What you have to do: In the entries from the line with "Image resolution: width=804" up to and including the line with "Screen dimensions: 436x1047", swap "green" for "blue" and change nothing else. Give back only those lines, without the pictures.

Record excerpts start

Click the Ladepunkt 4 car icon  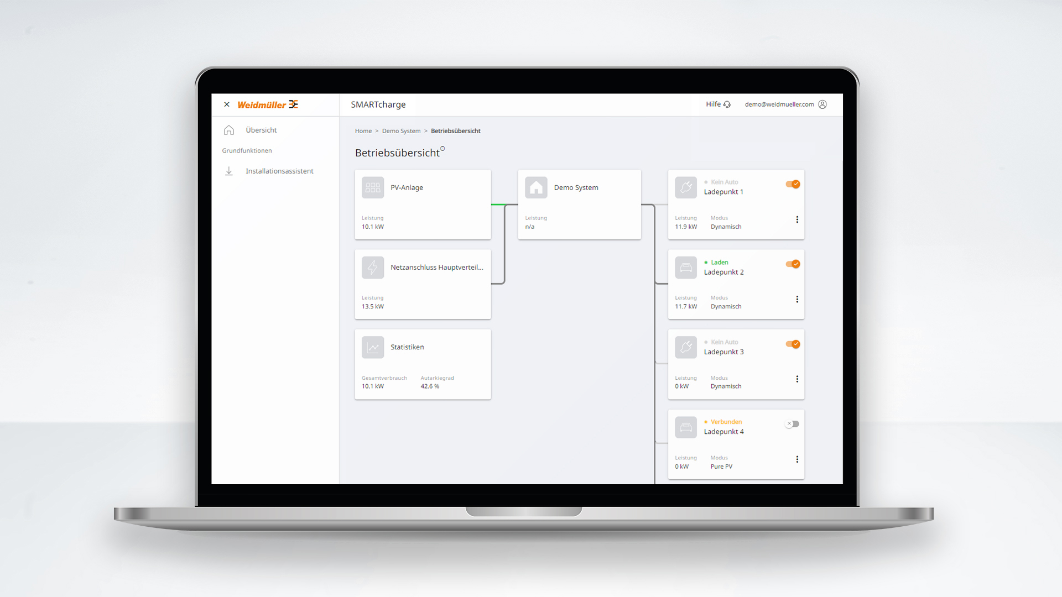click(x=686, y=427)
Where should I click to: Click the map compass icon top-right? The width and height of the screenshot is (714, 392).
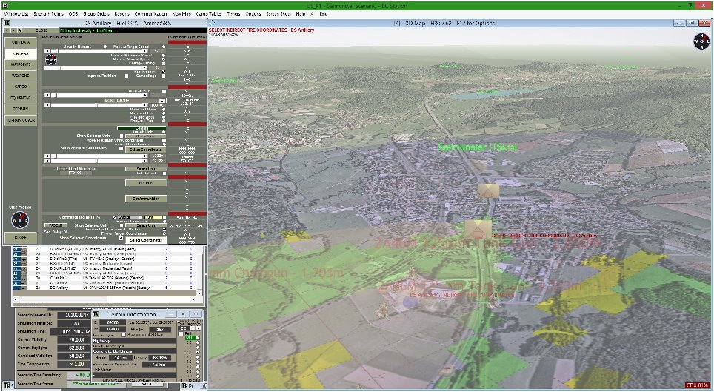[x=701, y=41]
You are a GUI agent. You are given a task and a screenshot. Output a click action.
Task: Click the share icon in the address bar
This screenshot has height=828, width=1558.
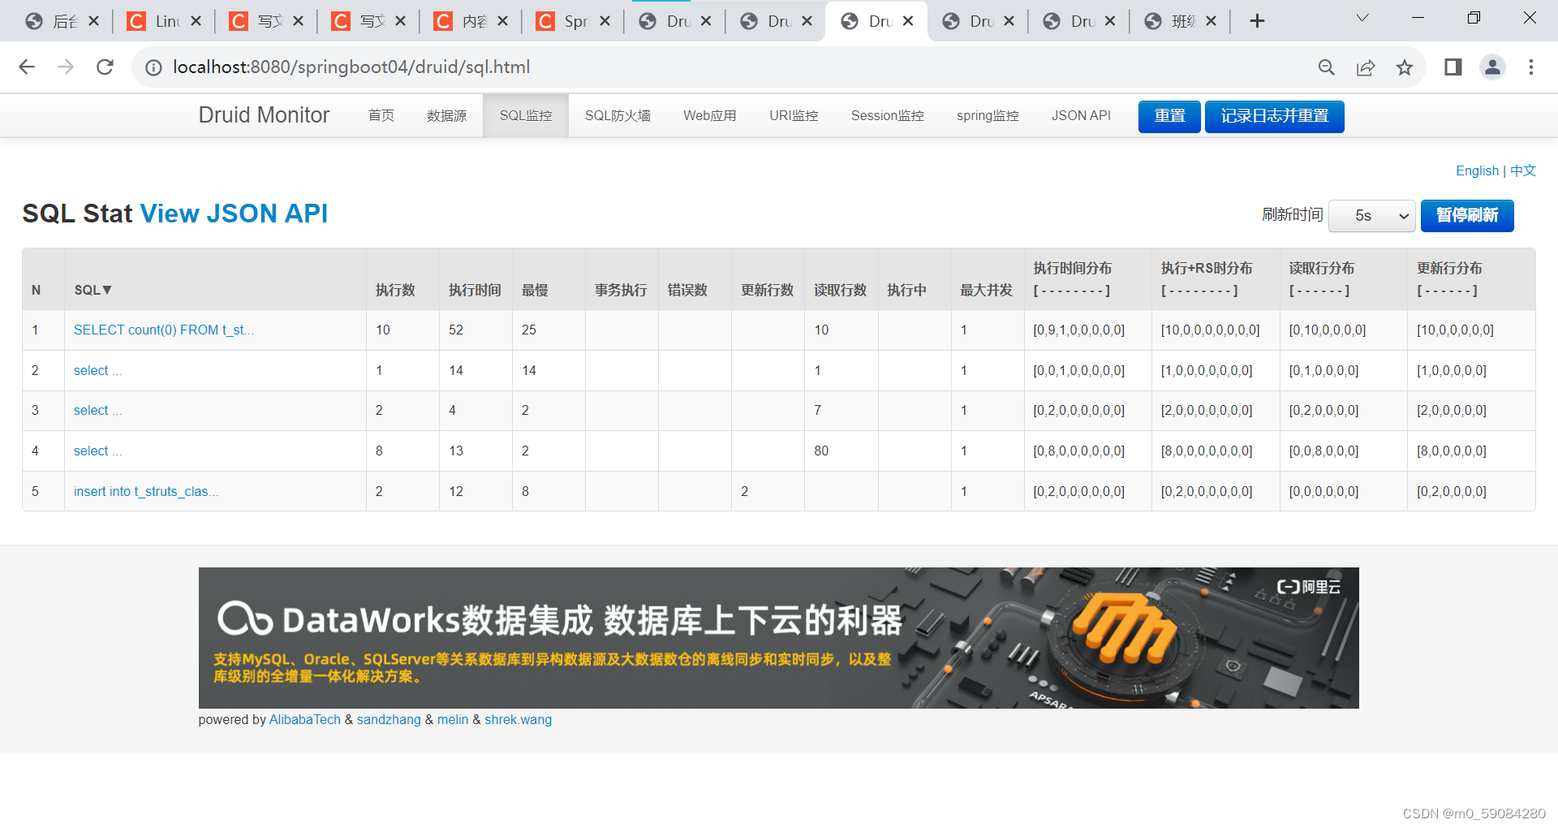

Record excerpts end
Record excerpts start

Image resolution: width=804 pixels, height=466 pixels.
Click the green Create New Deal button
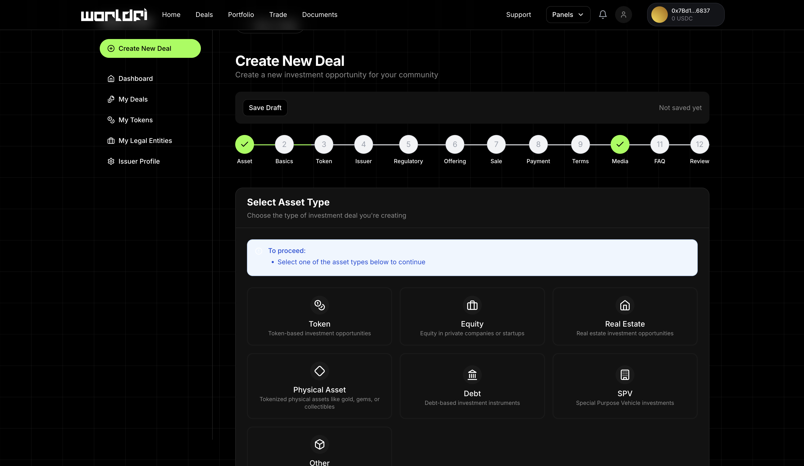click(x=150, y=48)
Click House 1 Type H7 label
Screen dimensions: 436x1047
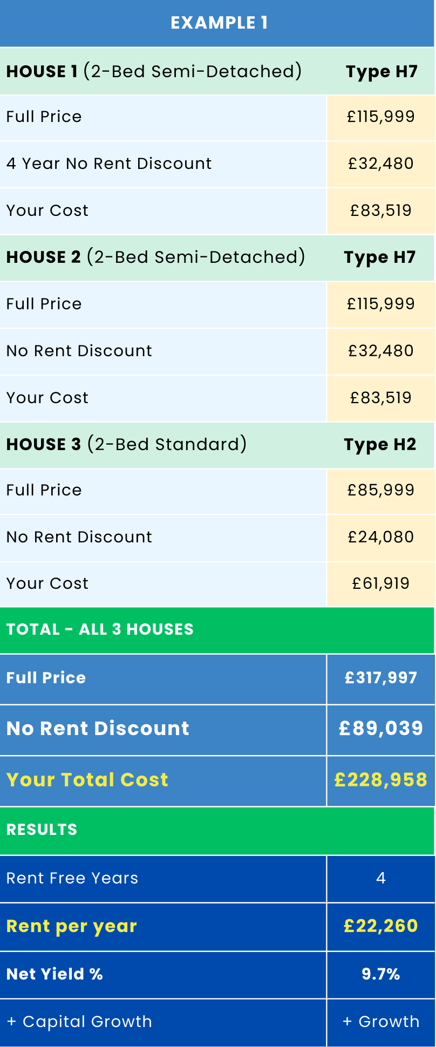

Record excerpts end

Solution below:
Image resolution: width=804 pixels, height=466 pixels.
Click the blue Create New Deal button
click(x=150, y=48)
Click House 1 Type H7 label
Screen dimensions: 436x1047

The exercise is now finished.